- Born: 30 January 1928 (age 98) Gwalior, Madhya Pradesh
- Education: M.A. in Sanskrit and Hindi and Doctor of Philosophy
- Alma mater: University of Allahabad
- Occupation: Teacher
- Years active: 1971-1972 to 26 January 2013
- Spouse: Pramila Musalgaonkar
- Parent: Mahamahopadhyay Sadasivashastri
- Awards: President's Award in 2008; Kalidas Samman in 2012-2013; Vishwa Bharti Award in 2017; Padma Shri in 2018;
- Honours: Certificate of Honor by President of India

= Keshavrao Musalgaonkar =

Indian educationalist and Sanskrit scholar (born 1928)

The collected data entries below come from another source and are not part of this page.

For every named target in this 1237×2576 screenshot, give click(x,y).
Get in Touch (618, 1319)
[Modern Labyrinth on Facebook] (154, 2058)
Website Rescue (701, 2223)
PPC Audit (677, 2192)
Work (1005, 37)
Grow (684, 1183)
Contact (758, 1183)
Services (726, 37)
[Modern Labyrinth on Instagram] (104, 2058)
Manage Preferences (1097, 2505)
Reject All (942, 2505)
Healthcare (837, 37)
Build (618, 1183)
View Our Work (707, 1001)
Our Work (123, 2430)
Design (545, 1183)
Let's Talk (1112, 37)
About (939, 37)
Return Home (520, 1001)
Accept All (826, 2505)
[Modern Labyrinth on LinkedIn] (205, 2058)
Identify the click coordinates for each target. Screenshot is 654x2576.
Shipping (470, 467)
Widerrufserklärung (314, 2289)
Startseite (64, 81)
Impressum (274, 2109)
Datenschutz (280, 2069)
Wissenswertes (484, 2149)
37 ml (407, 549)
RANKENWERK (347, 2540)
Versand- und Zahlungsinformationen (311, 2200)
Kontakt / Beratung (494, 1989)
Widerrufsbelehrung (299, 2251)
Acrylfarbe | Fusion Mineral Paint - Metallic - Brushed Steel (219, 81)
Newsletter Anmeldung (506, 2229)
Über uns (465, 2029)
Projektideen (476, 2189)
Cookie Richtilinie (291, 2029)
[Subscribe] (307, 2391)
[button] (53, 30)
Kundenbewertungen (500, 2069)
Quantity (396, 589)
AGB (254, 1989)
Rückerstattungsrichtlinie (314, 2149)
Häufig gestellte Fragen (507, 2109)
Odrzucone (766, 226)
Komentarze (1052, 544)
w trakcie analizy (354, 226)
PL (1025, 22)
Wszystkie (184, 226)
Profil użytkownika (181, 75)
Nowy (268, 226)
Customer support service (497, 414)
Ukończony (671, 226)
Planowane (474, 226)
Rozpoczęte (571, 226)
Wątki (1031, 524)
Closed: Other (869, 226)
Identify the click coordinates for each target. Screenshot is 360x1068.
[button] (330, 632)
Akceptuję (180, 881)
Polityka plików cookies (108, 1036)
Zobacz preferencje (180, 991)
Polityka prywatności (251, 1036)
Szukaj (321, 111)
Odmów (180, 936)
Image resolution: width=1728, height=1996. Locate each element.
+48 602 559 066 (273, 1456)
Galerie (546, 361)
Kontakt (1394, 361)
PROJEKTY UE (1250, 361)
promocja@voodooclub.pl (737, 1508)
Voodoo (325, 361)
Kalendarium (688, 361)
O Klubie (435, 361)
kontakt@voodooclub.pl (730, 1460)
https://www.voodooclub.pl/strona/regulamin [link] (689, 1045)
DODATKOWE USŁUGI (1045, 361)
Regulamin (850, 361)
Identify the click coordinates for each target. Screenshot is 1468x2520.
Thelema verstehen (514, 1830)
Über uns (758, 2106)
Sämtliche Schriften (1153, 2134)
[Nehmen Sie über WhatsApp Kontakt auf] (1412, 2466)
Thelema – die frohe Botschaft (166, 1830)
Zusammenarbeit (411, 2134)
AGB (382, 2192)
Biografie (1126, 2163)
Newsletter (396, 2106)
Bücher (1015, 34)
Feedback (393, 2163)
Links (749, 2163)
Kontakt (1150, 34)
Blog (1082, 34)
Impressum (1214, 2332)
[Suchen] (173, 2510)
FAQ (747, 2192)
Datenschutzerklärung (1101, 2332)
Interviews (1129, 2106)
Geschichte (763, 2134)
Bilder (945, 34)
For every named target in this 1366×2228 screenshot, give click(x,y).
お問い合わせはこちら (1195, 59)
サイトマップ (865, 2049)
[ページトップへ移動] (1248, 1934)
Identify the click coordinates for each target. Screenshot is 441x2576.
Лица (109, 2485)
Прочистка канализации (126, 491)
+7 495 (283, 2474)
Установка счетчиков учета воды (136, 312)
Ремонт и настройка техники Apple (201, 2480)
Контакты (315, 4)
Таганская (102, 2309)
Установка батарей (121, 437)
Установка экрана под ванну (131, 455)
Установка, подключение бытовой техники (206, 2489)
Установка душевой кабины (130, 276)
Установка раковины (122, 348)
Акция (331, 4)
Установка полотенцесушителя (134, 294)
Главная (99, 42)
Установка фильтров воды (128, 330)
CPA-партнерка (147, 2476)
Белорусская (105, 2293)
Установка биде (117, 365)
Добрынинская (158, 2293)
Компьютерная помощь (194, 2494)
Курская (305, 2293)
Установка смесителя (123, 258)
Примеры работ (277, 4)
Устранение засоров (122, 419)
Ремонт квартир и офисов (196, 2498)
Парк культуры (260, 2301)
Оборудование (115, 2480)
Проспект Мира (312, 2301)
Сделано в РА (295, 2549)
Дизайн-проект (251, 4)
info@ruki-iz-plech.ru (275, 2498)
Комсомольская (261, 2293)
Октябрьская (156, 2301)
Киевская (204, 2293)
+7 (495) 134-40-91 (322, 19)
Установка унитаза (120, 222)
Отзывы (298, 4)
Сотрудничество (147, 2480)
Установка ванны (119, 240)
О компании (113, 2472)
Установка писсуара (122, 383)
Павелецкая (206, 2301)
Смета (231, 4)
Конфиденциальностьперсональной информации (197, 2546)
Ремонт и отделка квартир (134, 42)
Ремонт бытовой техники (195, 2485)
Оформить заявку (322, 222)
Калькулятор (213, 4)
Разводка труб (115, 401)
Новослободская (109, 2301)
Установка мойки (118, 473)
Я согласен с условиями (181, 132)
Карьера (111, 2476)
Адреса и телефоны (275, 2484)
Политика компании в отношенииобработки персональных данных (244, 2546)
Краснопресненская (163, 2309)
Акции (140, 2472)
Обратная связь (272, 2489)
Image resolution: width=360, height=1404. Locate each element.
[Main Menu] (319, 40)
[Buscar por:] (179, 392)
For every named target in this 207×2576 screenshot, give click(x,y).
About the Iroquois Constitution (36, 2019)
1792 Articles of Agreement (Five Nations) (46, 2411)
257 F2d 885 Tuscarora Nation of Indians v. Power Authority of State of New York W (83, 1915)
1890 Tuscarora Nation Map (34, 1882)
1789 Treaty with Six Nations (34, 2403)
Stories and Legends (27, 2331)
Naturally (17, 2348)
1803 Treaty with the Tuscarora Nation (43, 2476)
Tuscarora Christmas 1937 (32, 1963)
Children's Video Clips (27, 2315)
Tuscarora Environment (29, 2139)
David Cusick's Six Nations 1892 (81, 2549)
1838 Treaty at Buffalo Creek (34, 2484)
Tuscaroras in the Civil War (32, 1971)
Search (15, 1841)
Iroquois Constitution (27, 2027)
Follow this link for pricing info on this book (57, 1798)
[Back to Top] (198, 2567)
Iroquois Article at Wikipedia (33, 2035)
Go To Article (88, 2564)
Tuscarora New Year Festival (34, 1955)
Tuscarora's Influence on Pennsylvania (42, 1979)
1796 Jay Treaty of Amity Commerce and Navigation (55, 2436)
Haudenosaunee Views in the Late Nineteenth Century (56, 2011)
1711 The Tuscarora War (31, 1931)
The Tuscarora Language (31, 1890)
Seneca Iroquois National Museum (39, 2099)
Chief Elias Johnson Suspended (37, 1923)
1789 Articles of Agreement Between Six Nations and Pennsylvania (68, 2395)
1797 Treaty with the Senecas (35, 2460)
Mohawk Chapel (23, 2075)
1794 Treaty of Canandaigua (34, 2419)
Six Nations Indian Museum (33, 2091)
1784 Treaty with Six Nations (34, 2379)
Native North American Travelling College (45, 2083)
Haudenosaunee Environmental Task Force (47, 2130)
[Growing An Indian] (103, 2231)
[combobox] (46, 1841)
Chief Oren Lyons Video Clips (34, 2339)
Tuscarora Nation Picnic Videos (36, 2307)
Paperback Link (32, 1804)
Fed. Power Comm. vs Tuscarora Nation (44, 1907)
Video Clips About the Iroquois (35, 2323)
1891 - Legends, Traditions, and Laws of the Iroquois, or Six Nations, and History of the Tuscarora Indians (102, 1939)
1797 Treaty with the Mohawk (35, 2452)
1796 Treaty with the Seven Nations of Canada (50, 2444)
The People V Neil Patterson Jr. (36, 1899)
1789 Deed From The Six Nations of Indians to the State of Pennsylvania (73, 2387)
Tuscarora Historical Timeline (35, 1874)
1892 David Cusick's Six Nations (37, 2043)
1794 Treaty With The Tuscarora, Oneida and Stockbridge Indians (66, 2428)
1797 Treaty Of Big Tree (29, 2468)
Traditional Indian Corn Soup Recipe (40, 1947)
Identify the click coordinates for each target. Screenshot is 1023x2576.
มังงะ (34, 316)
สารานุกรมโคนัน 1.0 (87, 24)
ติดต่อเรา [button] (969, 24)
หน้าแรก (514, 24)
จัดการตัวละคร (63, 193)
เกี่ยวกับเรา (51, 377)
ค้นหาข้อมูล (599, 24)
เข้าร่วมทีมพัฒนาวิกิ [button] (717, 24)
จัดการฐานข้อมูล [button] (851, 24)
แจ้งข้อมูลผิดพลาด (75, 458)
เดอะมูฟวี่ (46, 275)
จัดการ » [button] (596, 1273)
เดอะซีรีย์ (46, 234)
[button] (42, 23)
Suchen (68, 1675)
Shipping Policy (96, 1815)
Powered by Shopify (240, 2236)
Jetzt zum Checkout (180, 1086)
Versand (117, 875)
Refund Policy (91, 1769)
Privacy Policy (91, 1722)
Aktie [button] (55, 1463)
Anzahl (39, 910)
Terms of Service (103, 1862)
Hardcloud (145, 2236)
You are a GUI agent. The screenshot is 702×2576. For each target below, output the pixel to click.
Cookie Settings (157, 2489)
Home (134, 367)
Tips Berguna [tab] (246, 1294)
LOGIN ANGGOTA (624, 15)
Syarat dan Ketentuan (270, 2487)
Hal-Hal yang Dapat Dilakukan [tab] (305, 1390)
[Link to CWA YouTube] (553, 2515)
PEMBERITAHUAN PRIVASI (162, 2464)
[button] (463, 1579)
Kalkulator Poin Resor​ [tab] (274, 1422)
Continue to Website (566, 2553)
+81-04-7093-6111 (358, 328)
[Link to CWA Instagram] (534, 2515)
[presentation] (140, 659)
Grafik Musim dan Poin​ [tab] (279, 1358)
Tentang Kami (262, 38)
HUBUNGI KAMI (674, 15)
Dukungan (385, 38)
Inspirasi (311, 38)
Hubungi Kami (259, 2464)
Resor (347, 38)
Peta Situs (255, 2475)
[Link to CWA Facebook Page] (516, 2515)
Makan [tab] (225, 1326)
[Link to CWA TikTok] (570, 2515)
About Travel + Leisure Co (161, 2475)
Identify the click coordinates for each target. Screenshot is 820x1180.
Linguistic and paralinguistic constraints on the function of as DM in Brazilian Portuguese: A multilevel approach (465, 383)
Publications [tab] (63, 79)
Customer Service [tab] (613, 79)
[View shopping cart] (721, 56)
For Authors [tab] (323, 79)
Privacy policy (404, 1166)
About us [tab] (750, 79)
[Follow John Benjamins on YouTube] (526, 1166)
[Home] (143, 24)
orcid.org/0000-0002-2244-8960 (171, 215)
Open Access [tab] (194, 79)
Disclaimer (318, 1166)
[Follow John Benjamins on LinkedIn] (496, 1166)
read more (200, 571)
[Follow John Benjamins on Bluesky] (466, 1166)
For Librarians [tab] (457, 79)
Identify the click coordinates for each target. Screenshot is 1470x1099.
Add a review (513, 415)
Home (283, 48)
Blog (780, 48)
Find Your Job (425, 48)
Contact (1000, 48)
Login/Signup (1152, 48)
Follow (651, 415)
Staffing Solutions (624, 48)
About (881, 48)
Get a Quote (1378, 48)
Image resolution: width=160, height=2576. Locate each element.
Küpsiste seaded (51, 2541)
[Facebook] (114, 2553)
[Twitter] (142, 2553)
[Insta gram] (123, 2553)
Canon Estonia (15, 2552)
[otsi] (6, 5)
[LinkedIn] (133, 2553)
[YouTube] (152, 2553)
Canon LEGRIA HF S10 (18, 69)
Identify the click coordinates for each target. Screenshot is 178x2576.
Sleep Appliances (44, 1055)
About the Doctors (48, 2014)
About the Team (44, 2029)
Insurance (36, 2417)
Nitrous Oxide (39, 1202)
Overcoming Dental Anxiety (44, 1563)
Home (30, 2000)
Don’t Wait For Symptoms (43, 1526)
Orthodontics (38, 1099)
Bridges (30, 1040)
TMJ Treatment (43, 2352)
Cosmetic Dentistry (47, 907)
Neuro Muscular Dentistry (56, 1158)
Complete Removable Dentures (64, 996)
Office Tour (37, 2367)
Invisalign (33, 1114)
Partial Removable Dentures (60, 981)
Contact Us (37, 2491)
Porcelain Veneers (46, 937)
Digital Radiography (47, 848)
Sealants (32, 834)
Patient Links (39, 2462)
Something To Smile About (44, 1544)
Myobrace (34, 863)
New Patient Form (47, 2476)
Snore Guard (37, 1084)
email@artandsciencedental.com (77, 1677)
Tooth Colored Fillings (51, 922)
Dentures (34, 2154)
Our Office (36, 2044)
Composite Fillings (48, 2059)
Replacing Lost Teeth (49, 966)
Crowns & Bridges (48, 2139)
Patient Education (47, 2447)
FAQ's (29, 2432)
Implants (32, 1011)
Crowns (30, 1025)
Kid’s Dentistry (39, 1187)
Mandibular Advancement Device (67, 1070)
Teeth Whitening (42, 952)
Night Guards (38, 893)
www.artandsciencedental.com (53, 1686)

Keshav Rao Sadashiv Rao Shastri Musalgaonkar (born 30 January 1928) is an Indian educationalist and Sanskrit scholar known for writing book of two thousand page at the age of 90.

== Personal life ==
Musalgaonkar was born on 30 January 1928 in Gwalior. He is son of Mahamahopadhyay Sadasivashastri. He is married to Pramila Musalgaonkar.

== Career ==
Musalgaonkar has done MA. in Sanskrit and M. A. in Hindi from University of Allahabad and holds Doctor of Philosophy. He has been served as a teacher. He retired on 26 January 2013 after 41 years of working.

== Awards and honours ==

=== Awards ===
- Kalidas Samman in 2012-2013
- Padma Shri in 2018
- President's Award in 2008
- Vishwa Bharti Award in 2017

=== Honors ===
- Congratulated by Shivraj Singh Chouhan, Chief Minister Of Madhya Pradesh on 11 February 2018
- Certificate of Honor by President of India
- Student of Vikram University is doing Doctor of Philosophy on his writing work.
- His written books are in courses of Vikram University and Bastar Vishwavidyalaya.